### [PROBLEM REQUIREMENTS]
Output all of the records exactly as written.

### [PROVIDED DATA]
▬▬▬

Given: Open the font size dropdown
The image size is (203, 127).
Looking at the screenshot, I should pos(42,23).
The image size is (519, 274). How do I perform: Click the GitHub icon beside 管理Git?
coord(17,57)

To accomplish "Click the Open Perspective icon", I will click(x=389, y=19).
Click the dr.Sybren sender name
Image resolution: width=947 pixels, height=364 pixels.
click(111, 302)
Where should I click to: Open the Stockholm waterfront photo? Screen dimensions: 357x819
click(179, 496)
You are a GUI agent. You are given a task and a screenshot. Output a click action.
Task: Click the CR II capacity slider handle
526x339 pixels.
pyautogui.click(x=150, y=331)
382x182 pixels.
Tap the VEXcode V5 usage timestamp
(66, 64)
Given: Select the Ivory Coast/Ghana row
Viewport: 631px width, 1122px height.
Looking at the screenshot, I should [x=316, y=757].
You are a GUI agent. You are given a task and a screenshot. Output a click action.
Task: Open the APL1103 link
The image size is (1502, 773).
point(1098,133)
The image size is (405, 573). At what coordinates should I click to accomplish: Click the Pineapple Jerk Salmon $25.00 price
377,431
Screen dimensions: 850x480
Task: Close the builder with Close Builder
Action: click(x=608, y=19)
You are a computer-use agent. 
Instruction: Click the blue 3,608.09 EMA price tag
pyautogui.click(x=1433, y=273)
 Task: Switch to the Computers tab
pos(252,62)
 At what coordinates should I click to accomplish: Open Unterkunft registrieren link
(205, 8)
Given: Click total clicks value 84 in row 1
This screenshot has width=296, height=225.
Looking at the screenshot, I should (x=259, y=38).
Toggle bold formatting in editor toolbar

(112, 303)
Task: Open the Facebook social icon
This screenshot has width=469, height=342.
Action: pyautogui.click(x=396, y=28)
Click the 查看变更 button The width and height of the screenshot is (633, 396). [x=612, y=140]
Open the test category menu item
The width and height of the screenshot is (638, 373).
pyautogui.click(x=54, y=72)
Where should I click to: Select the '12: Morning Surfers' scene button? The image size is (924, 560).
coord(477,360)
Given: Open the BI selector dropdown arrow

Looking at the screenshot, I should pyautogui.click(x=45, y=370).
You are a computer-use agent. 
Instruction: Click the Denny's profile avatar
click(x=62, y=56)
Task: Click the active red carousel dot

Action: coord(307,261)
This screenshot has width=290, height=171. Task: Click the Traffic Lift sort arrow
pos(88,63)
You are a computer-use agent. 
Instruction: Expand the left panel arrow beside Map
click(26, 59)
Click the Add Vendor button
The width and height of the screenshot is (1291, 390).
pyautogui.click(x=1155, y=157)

▬▬▬

### [THE ANSWER]
Given: Open the font size dropdown
The image size is (203, 127).
Looking at the screenshot, I should pos(42,23).
The image size is (519, 274). How do I perform: Click the GitHub icon beside 管理Git?
coord(17,57)

To accomplish "Click the Open Perspective icon", I will click(x=389, y=19).
Click the dr.Sybren sender name
Image resolution: width=947 pixels, height=364 pixels.
click(111, 302)
Where should I click to: Open the Stockholm waterfront photo? Screen dimensions: 357x819
click(179, 496)
You are a GUI agent. You are given a task and a screenshot. Output a click action.
Task: Click the CR II capacity slider handle
526x339 pixels.
pyautogui.click(x=150, y=331)
382x182 pixels.
Tap the VEXcode V5 usage timestamp
(66, 64)
Given: Select the Ivory Coast/Ghana row
Viewport: 631px width, 1122px height.
Looking at the screenshot, I should [x=316, y=757].
You are a GUI agent. You are given a task and a screenshot. Output a click action.
Task: Open the APL1103 link
The image size is (1502, 773).
point(1098,133)
The image size is (405, 573). At what coordinates should I click to accomplish: Click the Pineapple Jerk Salmon $25.00 price
377,431
Screen dimensions: 850x480
Task: Close the builder with Close Builder
Action: click(x=608, y=19)
You are a computer-use agent. 
Instruction: Click the blue 3,608.09 EMA price tag
pyautogui.click(x=1433, y=273)
 Task: Switch to the Computers tab
pos(252,62)
 At what coordinates should I click to accomplish: Open Unterkunft registrieren link
(205, 8)
Given: Click total clicks value 84 in row 1
This screenshot has width=296, height=225.
Looking at the screenshot, I should (x=259, y=38).
Toggle bold formatting in editor toolbar

(112, 303)
Task: Open the Facebook social icon
This screenshot has width=469, height=342.
Action: pyautogui.click(x=396, y=28)
Click the 查看变更 button The width and height of the screenshot is (633, 396). [x=612, y=140]
Open the test category menu item
The width and height of the screenshot is (638, 373).
pyautogui.click(x=54, y=72)
Where should I click to: Select the '12: Morning Surfers' scene button? The image size is (924, 560).
coord(477,360)
Given: Open the BI selector dropdown arrow

Looking at the screenshot, I should pyautogui.click(x=45, y=370).
You are a computer-use agent. 
Instruction: Click the Denny's profile avatar
click(x=62, y=56)
Task: Click the active red carousel dot

Action: coord(307,261)
This screenshot has width=290, height=171. Task: Click the Traffic Lift sort arrow
pos(88,63)
You are a computer-use agent. 
Instruction: Expand the left panel arrow beside Map
click(26, 59)
Click the Add Vendor button
The width and height of the screenshot is (1291, 390).
pyautogui.click(x=1155, y=157)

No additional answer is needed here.